Disable Containment without Warning

We have many specialty applications that frequently get contained and cause all sorts of issues. While we’ve been working through the whitelist process, I would actually like to disable containment for a bit until this can be planned out and focused on better. When I disable containment using Configuration Templates and Profiles, all users tray icon go from the normal icon to the Red X warning icon. Since this is a deployed policy, I do not want users warned about this feature being disabled administratively. How do I disable containment using the profiles without having each endpoint warn the user about a setting they cannot change?

@zemlicka ,

We understand your need to get this achieved. However, we strongly suggest not to disable Containment for the security of your endpoints. We can recommend enabling baseline settings for awhile. We still suggest creating an ignore rule for those applications.

I agree that it should not be permanently disabled. But it seems atypical to warn users to change an administrative setting that they cannot change, especially when the setting is by design, intentional, and deployed by the policy. Is this possible, or was that your way of saying it cannot be done?

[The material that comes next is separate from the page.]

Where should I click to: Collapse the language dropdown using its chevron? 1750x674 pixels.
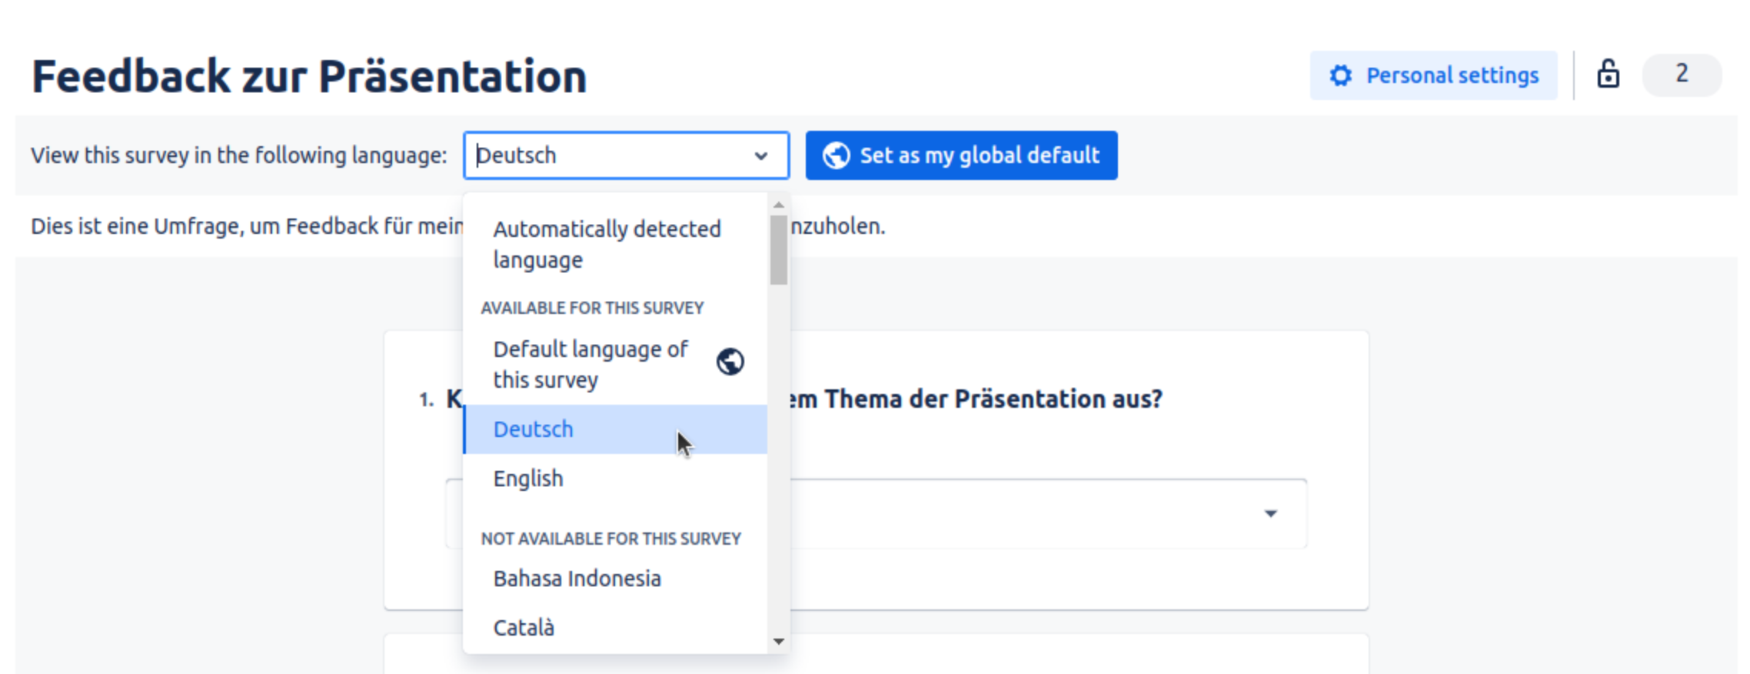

FYI, the reason we need to disable it now is that we often have laptops in the field without an internet connection. They often need to install a specific version of the software for that site. It’s obviously impossible for us to put in all the software for all our clients all at once. Likewise, it’s impossible for us to whitelist applications on an endpoint when it does not have an internet connection. Finally, I don’t want bad things running right now to sneak through via a baseline while we leave that open for a year to catch all the software the engineers need to install at their various sites. We have several ideas for getting around this and are working to put a long-term plan in place so we can leverage containment…but for now I’d just like to disable the containment without freaking out everyone while we roll this individual feature out in a more controlled manner. Every other part of CCS has been great for us but this just seems like a basic feature…like a car without a radio. Sure, you don’t “need” a radio…but c’mon, everyone has this and they’ve had it for a long time.

@zemlicka ,

We understand the reason behind your request. We will communicate with you via support ticket for some additional recommendations privately. Please check your forum registered email at your convenience.

Thank you for your understanding. I respect the challenges faced offering a solution to fit so many scenarios and unique needs. Thanks for your help and I look forward to continuing to work with you.

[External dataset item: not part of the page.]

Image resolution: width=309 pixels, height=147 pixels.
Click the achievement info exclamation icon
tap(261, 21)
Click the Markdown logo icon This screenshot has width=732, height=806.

I would disable the CCS client being displayed in the systray and on desktops and servers.

Interesting idea…

The correct display of status is needed being honest.

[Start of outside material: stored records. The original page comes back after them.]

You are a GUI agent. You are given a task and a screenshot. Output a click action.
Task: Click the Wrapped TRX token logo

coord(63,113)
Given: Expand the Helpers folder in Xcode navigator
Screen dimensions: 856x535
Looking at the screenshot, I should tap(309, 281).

If the policy you apply says no FW and no Containment then the status displayed should respect that and show green if all enabled features are working.

We have lots of clients with specialist needs meaning we have containment disabled or special profiles with hundreds of additional rules to get them working. The biggest thing we have issues with is Peer to peer clients as FW does not work correctly a lot of the time meaning you disable this.

We need correct security status on endpoints and in the web UI.